Required action: Could you extend the account below of former relief pitcher Ricky Stone's collapse at home, picking up right after its final sentence?

Excerpted passage:
--

It had been a good day for Ricky Stone.

On Aug. 7, 2008, the Astros were visiting the Reds and Stone, a former relief pitcher for both clubs, spent several hours at Great American Ballpark catching up with old teammates before the game. His wife, Tracey, had accepted a pre-K teaching position that morning and would start the following week.

That evening Ricky, then 33 years old, sat at the kitchen table in his Hamilton, Ohio, home reading the Bible. Tracey had just returned home from running some errands while their children, Lily, then 5, and Riley, then 2, watched television.

At 8 pm Tracey decided that it was bedtime for the kids and took them upstairs for a bath. As she was washing Lily's hair, she had a premonition -- something she'll later attribute to God's Word speaking to her -- that said, "Say his name." Startled by the sensation, she turned the water off in the tub, went to the top of the stairs and called out, "Ricky!"

"All I heard was him gasping," Tracey recalls.

Racing downstairs, Tracey discovered her husband collapsed on the couch, laboring to breathe. She thought Ricky was having a heart attack. She called 911. The operator urged her to get his rigid body on the floor. She propped him on his side, as the operator asked, "Is he breathing? Is he breathing?"

The children had followed Tracey to the living room, and Lily had grabbed Ricky's left hand and for a few moments she kept saying, "Daddy's squeezing my hand. He's squeezing my hand. He's okay."

But his breaths became shorter, until he rolled onto his back and stopped breathing. Tracey thought her husband had died.

--

Dataset:
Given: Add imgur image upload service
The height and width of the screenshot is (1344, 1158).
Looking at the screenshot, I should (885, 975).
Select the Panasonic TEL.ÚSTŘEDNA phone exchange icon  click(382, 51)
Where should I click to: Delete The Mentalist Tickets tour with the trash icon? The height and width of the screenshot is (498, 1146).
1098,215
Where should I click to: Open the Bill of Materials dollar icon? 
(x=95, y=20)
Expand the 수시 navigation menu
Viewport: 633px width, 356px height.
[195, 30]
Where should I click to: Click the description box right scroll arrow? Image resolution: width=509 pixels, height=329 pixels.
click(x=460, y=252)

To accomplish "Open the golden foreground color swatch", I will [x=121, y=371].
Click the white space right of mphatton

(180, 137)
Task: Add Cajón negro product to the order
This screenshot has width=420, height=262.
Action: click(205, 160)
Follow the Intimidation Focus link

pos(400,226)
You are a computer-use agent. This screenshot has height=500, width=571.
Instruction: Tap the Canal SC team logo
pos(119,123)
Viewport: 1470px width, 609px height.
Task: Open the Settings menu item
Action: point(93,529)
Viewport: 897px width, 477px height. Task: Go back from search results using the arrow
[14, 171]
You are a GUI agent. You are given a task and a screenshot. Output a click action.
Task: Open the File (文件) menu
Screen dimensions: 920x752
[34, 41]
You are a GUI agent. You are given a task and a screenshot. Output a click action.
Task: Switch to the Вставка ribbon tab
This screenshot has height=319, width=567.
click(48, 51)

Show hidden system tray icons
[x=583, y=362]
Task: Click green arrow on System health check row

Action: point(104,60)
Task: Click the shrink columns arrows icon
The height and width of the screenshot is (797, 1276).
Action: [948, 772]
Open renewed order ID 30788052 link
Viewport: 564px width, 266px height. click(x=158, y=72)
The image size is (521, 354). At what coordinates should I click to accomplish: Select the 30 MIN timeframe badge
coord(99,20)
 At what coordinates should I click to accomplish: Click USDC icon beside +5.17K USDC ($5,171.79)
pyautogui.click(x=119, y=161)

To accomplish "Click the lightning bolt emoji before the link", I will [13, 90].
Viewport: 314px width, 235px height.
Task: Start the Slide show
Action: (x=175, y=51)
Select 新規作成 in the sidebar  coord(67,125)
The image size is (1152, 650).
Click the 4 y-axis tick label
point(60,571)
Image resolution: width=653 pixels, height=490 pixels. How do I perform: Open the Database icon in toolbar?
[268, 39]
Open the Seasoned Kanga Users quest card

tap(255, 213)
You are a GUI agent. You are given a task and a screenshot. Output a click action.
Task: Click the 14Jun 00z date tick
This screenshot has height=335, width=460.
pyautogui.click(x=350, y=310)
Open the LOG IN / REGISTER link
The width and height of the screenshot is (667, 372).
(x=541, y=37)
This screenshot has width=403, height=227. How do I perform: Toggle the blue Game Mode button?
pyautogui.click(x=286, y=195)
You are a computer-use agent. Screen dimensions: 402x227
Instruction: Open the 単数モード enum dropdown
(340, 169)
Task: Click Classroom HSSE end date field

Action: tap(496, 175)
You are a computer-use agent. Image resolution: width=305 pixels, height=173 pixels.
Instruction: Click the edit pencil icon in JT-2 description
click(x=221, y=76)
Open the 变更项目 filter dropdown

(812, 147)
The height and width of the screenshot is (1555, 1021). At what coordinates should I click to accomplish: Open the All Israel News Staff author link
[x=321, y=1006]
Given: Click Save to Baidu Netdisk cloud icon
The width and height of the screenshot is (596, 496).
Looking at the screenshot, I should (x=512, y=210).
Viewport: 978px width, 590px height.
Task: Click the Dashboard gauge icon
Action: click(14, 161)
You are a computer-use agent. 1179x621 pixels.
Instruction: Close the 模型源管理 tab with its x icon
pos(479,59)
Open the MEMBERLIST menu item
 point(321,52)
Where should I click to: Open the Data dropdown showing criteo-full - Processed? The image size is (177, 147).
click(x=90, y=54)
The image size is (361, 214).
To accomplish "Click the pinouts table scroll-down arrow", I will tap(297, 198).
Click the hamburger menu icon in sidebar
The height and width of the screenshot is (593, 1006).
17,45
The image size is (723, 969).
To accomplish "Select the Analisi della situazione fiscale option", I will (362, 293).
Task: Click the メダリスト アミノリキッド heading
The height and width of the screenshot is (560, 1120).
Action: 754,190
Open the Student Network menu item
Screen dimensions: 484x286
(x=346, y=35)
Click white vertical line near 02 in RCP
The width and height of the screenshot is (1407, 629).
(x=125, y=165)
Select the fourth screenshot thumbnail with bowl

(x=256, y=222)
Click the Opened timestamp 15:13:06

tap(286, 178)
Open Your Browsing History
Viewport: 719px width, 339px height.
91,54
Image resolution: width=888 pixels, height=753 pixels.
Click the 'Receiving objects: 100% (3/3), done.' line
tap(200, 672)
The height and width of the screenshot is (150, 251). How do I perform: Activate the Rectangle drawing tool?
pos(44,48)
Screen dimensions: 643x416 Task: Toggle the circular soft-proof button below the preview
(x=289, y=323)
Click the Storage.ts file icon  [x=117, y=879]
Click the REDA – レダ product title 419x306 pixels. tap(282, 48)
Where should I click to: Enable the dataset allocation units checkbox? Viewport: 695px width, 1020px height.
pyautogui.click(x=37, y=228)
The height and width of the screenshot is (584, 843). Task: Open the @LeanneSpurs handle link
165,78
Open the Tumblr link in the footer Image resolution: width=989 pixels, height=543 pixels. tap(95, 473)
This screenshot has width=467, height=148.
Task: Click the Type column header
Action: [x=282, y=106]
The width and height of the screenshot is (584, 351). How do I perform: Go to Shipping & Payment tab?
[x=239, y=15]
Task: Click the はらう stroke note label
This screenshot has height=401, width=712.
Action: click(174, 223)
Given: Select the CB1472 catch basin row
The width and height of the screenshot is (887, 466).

--

Response to this task:
As fate would have it, she and Ricky had taken a CPR certification class together at the local Y when Lily was one, so she launched into the life-saving first aid. On the second set of rescue breaths, she revived Ricky, though he was still straining to breathe. Blood vessels all over his face and chest had popped. He had suffered a grand mal seizure.

The paramedics arrived. They told Tracey, "You've done your job, now let us do ours." She took her children outside -- "still naked from the tub," she'll remember later with a laugh -- and sought a neighbor to watch them while she returned to her husband's side in the ambulance where, for several minutes Ricky was breathing on his own but was unresponsive. The paramedics were not optimistic.

"I just remember being in the ambulance," Tracey says, "and praying out loud, 'How did we go from everything's absolutely completely normal to this?' "

Finally, as the ambulance shot down the Bypass 4, halfway to Mercy Hospital, Ricky raised his left arm. Tracey sobbed with joy.

Ricky's last memory before his collapse was of his teeth chattering and his eyes blinking at the onset of the seizure. His next memory is from the ambulance, when he awoke to the image of his wife praying over him, "Bring him back to me. You can't take him from me."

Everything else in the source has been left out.